Friday, August 14, 2020

Strong Women


 “Tomorrow is my turn
No more doubts no more fears
Tomorrow is my turn
When my luck is returning
All these years I've been learning to save fingers from burning
Tomorrow is my turn

    Nina Simone, “Tomorrow Is My Turn




Joe Biden fulfilled a pledge to select a strong woman as his running mate by choosing California Senator Kamala Harris, and former district attorney, attorney-general, and rival for the Presidential nomination.

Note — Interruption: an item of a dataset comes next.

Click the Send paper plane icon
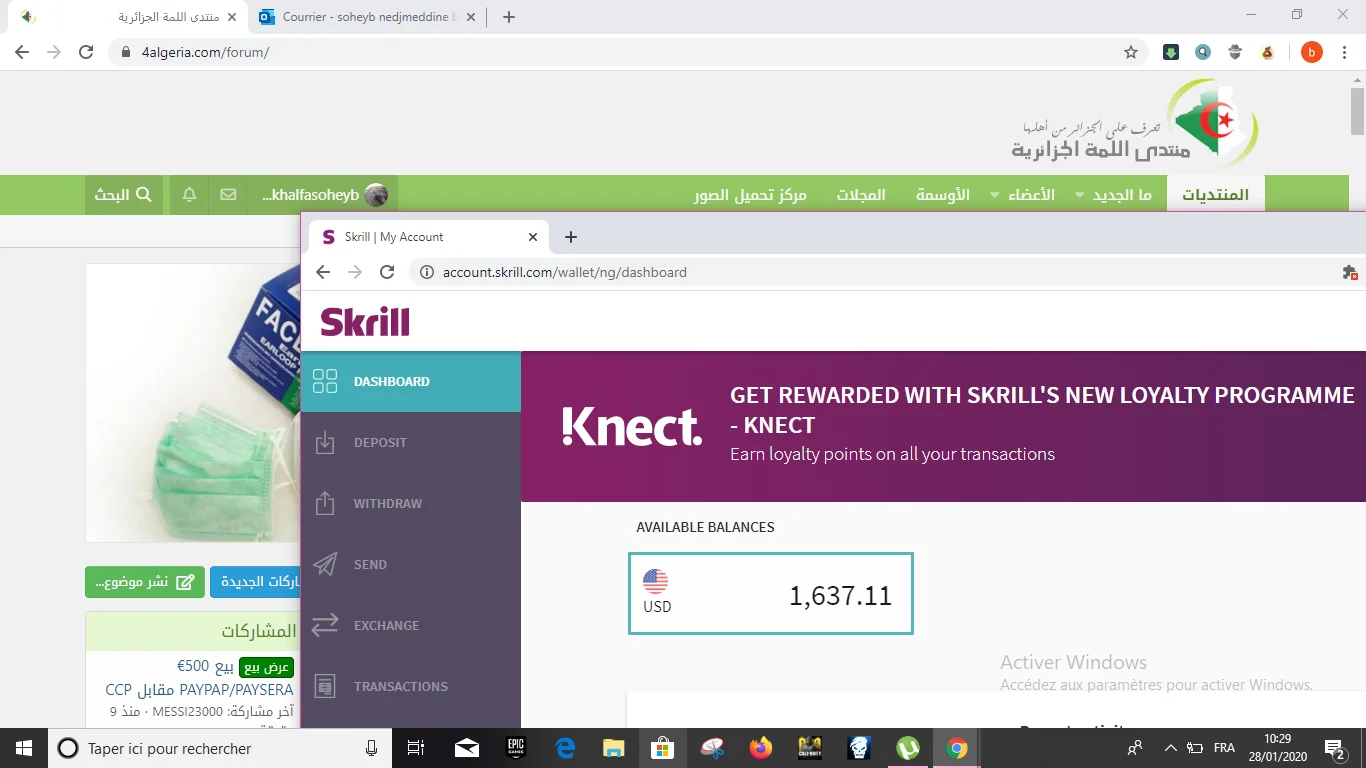 pos(325,565)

In typical dismissive style, POTUS called Harris nasty and inconsistently branded her a radical leftist who will disappoint Bernie Sanders supporters.  He even resurrected the racist “Birther” argument maliciously deployed against Obama even though Harris was born in Oakland, California.  Eric Trump retweeted a misogynist calling the choice “a whorendous pick” and a Trump spokesperson sniped that Harris sounded like Marge Simpson.  Initially I had hoped for Amy Klobuchar but am rapidly warming to the choice.  She’s been thoroughly vetted and Biden is comfortable working closely with her.  Her biography is inspiring, the daughter of an Indian and Bahamian immigrant scholars who met at Berkeley through their involvement in civil rights issues. Valparaiso councilman Rob Cotton wrote: A vital characteristic of authentic leadership is evident in what Joe Biden said. Something to this effect, ‘I asked Kamala to promise me that she'd always be the last person in the room. To ask me the tough questions, to challenge my perspective, and freely offer your own without fear of disagreeing with me.’”  Ray Smock believes Kamala Harris is the most significant VP pick since a critically ill FDR selected Harry S Truman in 1944.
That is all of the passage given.